"Interface" selected in GUI for L2TP server are not respected in mpd's config
I have pfSense with 2 WANs (ISPs) and L2TP server on it in head office (HO). I RDR 1701/udp to LAN address of pfSense from each of WANs in HO. Each branch office (BO) connects to both external IPs of HO via L2TP. I selected LAN for L2TP server's "Interface" in GUI (HO), but it I see via sockstat that it still listens on *:1701. Session from BO to WAN1 (default gw) of HO established. Session from BO to WAN2 of HO fails with this error:
Jul 12 01:01:05 l2tps: Incoming L2TP packet from 188.8.131.52 33450
Jul 12 01:01:05 l2tps: L2TP: connect: Address already in use
I added LAN ip directly in mpd's config (/var/etc/l2tp-vpn/mpd.conf) by hand and this solved problem for me:
set l2tp self 192.168.0.1
Now both L2TP sessions from BO to HO are established. Sockstat shows mpd is listening on LAN IP only.

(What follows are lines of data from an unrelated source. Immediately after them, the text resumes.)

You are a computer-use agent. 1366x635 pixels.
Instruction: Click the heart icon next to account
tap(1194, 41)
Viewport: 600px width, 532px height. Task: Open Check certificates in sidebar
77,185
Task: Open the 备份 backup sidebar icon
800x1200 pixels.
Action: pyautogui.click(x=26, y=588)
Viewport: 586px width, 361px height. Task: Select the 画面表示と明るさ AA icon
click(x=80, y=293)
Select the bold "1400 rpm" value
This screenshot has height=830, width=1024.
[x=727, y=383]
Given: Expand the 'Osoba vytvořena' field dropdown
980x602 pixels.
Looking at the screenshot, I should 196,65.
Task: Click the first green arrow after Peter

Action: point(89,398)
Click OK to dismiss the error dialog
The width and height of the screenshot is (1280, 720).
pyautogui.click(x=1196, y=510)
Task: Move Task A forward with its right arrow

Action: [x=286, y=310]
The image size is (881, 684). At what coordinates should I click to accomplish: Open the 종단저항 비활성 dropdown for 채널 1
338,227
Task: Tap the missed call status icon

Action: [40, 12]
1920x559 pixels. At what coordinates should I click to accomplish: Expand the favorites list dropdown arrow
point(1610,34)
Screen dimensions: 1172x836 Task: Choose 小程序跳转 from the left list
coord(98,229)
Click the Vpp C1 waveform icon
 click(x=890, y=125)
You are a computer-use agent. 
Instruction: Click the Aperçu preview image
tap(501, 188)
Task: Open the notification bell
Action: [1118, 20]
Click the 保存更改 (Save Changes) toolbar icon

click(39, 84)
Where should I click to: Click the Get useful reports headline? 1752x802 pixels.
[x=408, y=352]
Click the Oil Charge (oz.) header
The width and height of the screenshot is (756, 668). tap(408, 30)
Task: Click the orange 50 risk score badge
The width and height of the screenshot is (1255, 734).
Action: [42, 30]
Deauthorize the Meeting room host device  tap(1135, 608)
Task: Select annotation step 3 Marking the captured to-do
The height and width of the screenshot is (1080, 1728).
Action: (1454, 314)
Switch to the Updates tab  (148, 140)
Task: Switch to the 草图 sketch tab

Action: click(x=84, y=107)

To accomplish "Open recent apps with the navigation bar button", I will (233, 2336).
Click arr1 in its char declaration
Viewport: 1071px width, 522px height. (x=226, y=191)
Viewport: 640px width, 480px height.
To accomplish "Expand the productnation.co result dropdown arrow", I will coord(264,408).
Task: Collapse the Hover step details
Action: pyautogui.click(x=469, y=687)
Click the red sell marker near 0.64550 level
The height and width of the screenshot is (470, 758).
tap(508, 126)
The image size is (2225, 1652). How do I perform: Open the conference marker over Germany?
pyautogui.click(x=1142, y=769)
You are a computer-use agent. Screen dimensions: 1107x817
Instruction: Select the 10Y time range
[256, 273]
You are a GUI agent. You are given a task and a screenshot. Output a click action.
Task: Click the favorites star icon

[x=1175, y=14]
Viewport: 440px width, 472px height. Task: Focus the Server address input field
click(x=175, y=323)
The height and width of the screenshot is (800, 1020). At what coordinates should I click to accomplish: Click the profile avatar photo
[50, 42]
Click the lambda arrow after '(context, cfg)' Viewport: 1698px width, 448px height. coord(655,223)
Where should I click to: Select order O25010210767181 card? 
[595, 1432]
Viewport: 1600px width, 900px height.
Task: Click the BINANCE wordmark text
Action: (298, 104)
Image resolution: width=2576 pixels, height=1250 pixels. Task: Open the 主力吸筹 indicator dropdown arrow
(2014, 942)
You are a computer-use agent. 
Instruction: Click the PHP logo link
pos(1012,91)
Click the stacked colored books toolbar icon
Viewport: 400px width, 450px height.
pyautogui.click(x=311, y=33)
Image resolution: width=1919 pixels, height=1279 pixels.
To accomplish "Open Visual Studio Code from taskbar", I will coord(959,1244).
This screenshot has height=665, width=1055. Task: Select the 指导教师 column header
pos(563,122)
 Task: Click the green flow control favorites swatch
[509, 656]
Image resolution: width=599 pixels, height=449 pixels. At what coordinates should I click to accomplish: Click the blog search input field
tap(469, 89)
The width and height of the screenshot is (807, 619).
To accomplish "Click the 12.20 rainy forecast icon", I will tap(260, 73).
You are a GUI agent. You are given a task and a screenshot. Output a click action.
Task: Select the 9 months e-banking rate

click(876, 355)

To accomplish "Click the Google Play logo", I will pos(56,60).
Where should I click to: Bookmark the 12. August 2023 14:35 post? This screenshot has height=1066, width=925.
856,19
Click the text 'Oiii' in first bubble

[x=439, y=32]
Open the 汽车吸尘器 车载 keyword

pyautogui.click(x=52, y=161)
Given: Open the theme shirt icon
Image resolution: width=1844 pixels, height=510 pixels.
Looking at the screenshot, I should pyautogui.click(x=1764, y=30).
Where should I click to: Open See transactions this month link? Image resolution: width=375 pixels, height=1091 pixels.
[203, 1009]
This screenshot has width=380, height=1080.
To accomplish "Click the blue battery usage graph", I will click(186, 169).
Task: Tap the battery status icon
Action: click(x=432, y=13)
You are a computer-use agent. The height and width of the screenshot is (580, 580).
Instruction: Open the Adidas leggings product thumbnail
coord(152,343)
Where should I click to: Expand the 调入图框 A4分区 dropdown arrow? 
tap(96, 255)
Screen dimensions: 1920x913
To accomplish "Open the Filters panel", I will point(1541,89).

Link to my question in pfSense's forum:
P.S. Another desire to be able to setup two or more independent L2TP servers (as we can do for OpenVPN). It'll make easier to setup interfaces costs for OSPF.
#1 Updated by Phillip Davis almost 6 years ago
The interface gets saved OK in the config, but in /etc/inc.vpn.inc function vpn_l2tp_configure() there is no mention of 'interface'. It seems to me that there is simply no code to implement the selected interface - seems odd, but would explain why selecting a particular interface has no effect.
#2 Updated by Taras Savchuk almost 6 years ago
Works for me.
[2.2.2-RELEASE][email@example.com]/etc/inc: diff vpn.inc vpn.inc.orig
< $ipaddr = get_interface_ip(get_failover_interface($l2tpcfg['interface']));
< if (is_ipaddrv4($ipaddr))
< $l2tp_listen="set l2tp self $ipaddr";
P.S. Don't know is it necessary to check IP with is_ipaddrv4().